TASK TO CARRY OUT:
Locate every line in the rows that contains the word "icon", and copy each such line in full.
=-=-=
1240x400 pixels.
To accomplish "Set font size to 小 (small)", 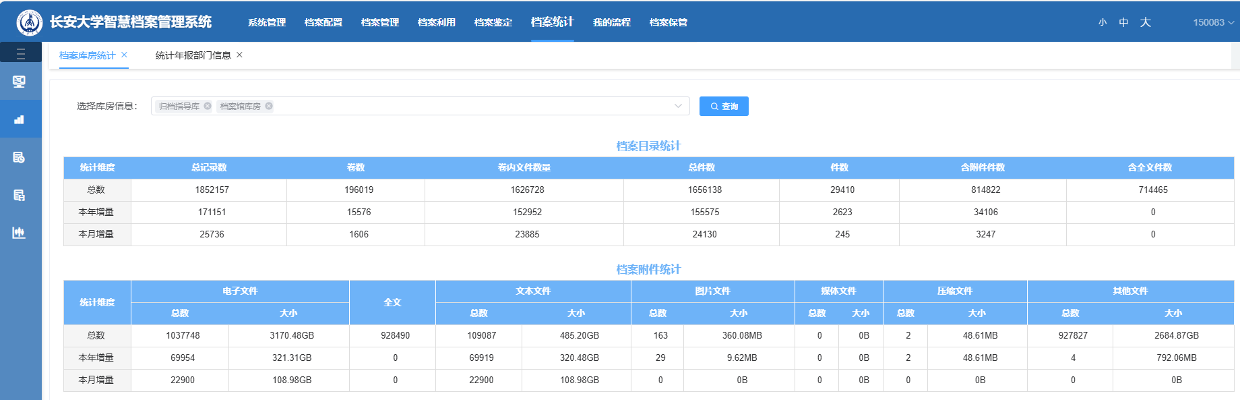I will click(1103, 22).
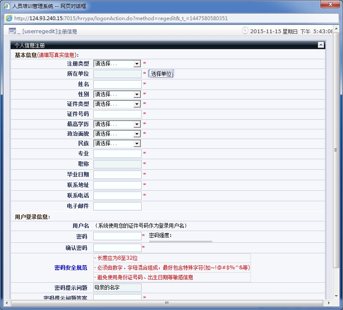The image size is (343, 310).
Task: Click the title bar window icon
Action: pos(7,6)
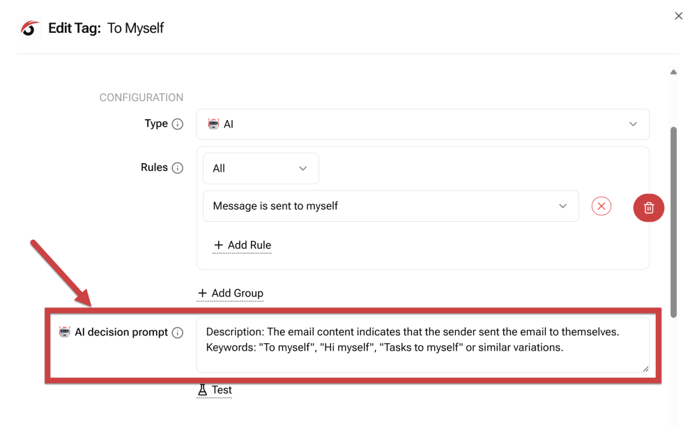This screenshot has width=697, height=426.
Task: Remove the rule with the red X icon
Action: (x=601, y=206)
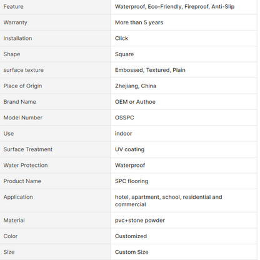This screenshot has width=260, height=260.
Task: Click the Color value 'Customized'
Action: (x=131, y=236)
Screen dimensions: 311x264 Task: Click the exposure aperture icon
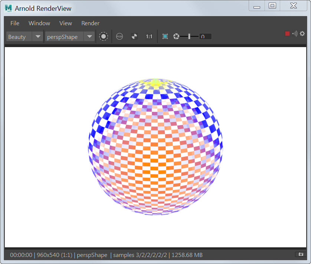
=-=-=
WORKED ANSWER:
Task: Click the title bar window icon
Task: Remove the rule with the red X icon
Screen dimensions: 311x264 Task: Click the exposure aperture icon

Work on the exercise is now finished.